I disagree Unicode Consortium to the WG dated 02Sept 
recommendation.  

Unicode has been very effective to collect scripts and glyphs
of all scripts, and even comes up with Unified CJK character
set, which is essential for IDN implementation.  I call this  
 the FIRST level of look-alike equivalence.  This equivalence
includes subset of secode level equivalency - semantics.  
However, it can not be very effective for dealing with large sets
 of SECOND level semantics, or usage-alike equivalence 
due to mear size in term of UCS space, but it is okay for 
smaller scripts such as Latin scripts. 

The nameprep is a place to take Unicode work and builds
onto it, not simply repeats it. 
 
Unicode can specify look-alike code points within a script 
but not cross scripts, IDN needs to do it;
Unicode can specify usage-alike code points within Latin
 as case mapping, but not for CJK, IDN needs to do it;
Unicode can provide all the glyphs available, but  can not 
provide effective access for large character set without 
some effective access support, for example on CJK 
character set, IDN needs to do it, and nameprep is the 
 place to start on it. 

> (Personally, I would strongly recommend that nameprep remains as it 
> is
> and the rest of the "localization" to be deal at a different level,
> either at the input method or below at the zone file.)
> 

Obviously, I disagree on " nameprep remain as is", since
Nameprep only dealing with Latin languages, it even includes
 code points form UCS Plane 1, resulted into 9 to 1 case
 mapping, which against John's earlier recommendation 
 to limit IDN mapping to Plane 0,  while Chinese TC/SC 
  mostly 1 to 1 mapping and a few are 3 to 1 mapping,
why do they have to be treated differently in nameprep? 

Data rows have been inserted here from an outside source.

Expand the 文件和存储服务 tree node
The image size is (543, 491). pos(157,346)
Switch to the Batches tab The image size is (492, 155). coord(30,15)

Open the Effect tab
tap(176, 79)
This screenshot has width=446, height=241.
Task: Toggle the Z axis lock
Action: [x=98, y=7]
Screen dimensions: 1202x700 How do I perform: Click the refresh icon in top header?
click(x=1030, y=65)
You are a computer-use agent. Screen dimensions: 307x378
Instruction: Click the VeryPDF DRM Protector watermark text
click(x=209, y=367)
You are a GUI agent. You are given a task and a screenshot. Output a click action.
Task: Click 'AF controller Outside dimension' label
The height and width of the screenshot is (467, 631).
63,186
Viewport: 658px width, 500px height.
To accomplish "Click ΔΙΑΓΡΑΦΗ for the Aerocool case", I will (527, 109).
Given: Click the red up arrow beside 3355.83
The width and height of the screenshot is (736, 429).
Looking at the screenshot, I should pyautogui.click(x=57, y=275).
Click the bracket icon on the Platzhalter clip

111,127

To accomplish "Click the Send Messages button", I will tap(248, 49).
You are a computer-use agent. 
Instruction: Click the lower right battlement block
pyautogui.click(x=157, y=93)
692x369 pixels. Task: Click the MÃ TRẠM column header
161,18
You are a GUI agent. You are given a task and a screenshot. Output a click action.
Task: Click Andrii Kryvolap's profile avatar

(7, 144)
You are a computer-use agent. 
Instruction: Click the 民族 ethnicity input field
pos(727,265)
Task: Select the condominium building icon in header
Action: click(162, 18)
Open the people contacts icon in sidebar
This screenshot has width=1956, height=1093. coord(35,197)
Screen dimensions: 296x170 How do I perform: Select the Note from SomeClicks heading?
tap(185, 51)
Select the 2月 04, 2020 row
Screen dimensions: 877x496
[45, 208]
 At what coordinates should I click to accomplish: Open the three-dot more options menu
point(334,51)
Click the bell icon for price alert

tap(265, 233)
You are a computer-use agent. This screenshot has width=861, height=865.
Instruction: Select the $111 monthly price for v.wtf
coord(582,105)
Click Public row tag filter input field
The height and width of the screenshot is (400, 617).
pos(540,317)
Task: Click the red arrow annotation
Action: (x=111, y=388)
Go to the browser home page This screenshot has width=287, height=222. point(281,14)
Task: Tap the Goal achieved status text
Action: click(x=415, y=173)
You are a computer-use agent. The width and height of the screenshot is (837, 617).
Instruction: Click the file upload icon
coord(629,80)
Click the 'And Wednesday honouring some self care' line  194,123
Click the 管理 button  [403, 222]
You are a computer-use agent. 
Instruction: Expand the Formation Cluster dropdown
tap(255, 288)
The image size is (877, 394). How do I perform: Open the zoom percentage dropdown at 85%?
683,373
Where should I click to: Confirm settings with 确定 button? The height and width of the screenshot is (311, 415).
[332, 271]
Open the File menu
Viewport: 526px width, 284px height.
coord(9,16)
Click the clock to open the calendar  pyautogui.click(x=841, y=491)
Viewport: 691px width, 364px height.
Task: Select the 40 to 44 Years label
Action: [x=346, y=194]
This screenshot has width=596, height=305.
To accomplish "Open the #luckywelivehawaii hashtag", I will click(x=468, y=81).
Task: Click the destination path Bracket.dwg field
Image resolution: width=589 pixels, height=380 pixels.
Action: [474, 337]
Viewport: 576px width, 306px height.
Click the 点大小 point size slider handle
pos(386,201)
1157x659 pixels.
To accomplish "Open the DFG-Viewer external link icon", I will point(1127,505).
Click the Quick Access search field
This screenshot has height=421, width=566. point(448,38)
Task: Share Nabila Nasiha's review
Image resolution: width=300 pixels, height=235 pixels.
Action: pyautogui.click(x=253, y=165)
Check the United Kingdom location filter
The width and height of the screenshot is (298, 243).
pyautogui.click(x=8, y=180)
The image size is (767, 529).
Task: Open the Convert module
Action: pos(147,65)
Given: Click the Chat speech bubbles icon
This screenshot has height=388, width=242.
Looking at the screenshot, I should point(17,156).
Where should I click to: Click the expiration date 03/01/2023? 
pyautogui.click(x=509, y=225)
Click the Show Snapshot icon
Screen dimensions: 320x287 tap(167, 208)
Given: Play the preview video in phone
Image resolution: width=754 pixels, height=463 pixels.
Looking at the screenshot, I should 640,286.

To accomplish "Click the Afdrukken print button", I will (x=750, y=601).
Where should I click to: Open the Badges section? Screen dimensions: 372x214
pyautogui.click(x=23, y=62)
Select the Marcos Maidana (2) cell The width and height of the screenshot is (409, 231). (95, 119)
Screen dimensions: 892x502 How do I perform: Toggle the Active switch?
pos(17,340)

 If nameprep remains as it is, the other languages but 
Latin, Greek, Cyrillic and Armenian, have to go through
 another level of filtering.  This creates not only fair treatment
 issue, but also posts look-alike character consistency 
 treatment problem.  

Within the current nameprep spec first, take Armenian letter 
"n", which is identical to Latin "n", they are identical, but 
we don't have a way to treat this cross scripted look-alike
in nameprep flat mapping.

If we treate this Armenian case in two levels, how shall we 
do it?  Are there any differences the user will see? 


> Secondly, there is a reordering draft draft-ietf-idn-lsb-ace. We 
> have
> already seen some results on reordering but we have not seen much
> discussion on the downside of reordering. In anycase, we would like
> to encourage further discussion on reordering draft as we would like
> to conduct a strawpoll on the draft soon.
> 

In my opinion, draft-ietf-idn-lsb-ace plays a role that can not be 
clearly understood without the IDN architecture is clearly 
defined.  What is the user locality on UCS usage?
1) Language tagged mechanism, covers strong locality users,
 for example, Chinese, Japanese.  There are no proposals 
 reflecting how the Indic languages, Hebrew and Arabic
 languages shall  be handled yet.  Are there any strong local
  standards installed  and data for references?  It seems 
 ISO-8859 users has  voiced something, but no specifics.
2) The scattered script use can be handled by AMC, whatever 
 the name is. 
 
If we use option 2), there are clear benefit for some users, 
but it is worth the extra complexity for all, including Latin?

If we use option 1), then do we divide the UCS in script groups
as they are mentioned in idn-map proposal or not? If we do,
then there is place for localized compression scheme which 
will not effect users who do not need it. 

Liana